Under Bush, oil and gas, drug companies and defense contractors, insurers and usurers control the government of the United States and it does what they want. This is the predator state. The wisdom of free markets? The President gave his own verdict in Houston the other day: “Wall Street got drunk.” True enough, but where were the grownups when the party went wild?
For many years, liberals have lived in fear and thrall of the market mantra. It’s time to get over it, for if true conservatives realize that our problem is a predator state, shouldn’t liberals be out there doing something about it?
Suddenly planning, standards, regulation and progressive taxes don’t seem so bad.

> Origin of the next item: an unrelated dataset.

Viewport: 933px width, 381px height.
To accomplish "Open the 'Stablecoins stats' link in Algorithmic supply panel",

Looks like I will have to buy the book.
UPDATE: Jamie is online at TPM Cafe this week to talk about his book. He wraps this post with an agenda of sorts:
What’s required? Three despised ideas need to be re-thought and re-spoken. The first is planning. Markets cannot foresee the future, only human imagination does that. Corporations, of course, do plan. The question is, can you trust all the planning that needs to be done to the “planning” department of ExxonMobil? No? Then government needs to get back into that game. The job is not for the faint-hearted: there is no perfect plan, and the first thing predators do, of course, is shoot the planners.

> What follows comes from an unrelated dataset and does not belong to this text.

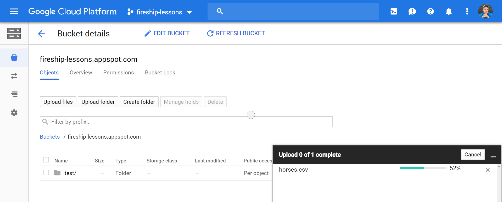Screen dimensions: 502x202
Task: Switch to the Permissions tab
Action: coord(118,73)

A second is standards. In a world where interest rates are set by the central bank and the oil price is set by the Saudis, there’s nothing wrong with guidelines for fair wages and to protect the living standards of the working poor and the middle class. (We already have the minimum wage, after all: it’s just not high enough.) Standards are needed not just in trade agreements, but at home can give a more fair society, and also a more efficient and successful one: you need to be efficient to pay fair wages. Firms, on the other hand, that cannot pay decent wages or meet environmental and safety codes should not be coddled. They should be phased out, and the jobs transferred, in effect, to more productive and efficient firms.
The third idea is interdependence – as a financial fact. America can no longer justify its huge debts and the world role of the dollar through the security leadership we once provided, when people needed it, back in the Cold War. As a substitute, the war on terror is a dud. And the go-it-alone mentality that got us into Iraq is even worse: a path to financial disaster.

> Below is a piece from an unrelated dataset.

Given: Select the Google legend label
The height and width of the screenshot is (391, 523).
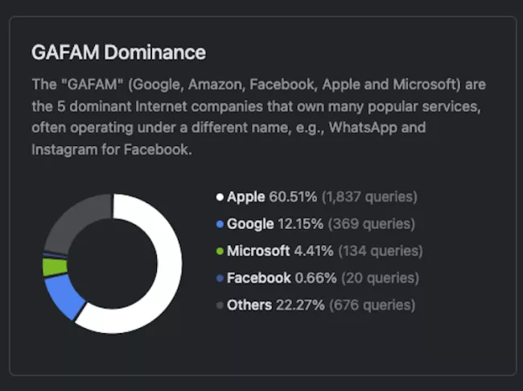Looking at the screenshot, I should [x=250, y=224].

We can’t escape debt or deficits, and any attempt to do so by cutting government – the old conservative “solution” – would just lead to depression. So what’s the way out? How can we reconcile the imperative public challenges that face us (in particular) on the environment and energy fronts with the political and social imperative that the economy grow and provide jobs and decent living standards? What we must do, is get to work. We should be doing what needs doing, to change our transport system, our patterns of energy use, and to create and spread the technologies that will bring climate change under control. No other country could do as much, as quickly, as we can. No other country can contribute as much, as we could, to solving these crises. And if we can persuade the world to fund us, we could keep Americans fully employed for a generation or more, in this work.
I am pleased to discover the Progressive Economics Forum and glad to see another generation of Galbraiths contributing to thoughful, responsable and mature consideration of economic issues. It is great to see economics discussed in its full social, political and ecological context, and to see market and monetary theory put in their proper place, more descriptive than prescriptive. I plan to be a regular visitor.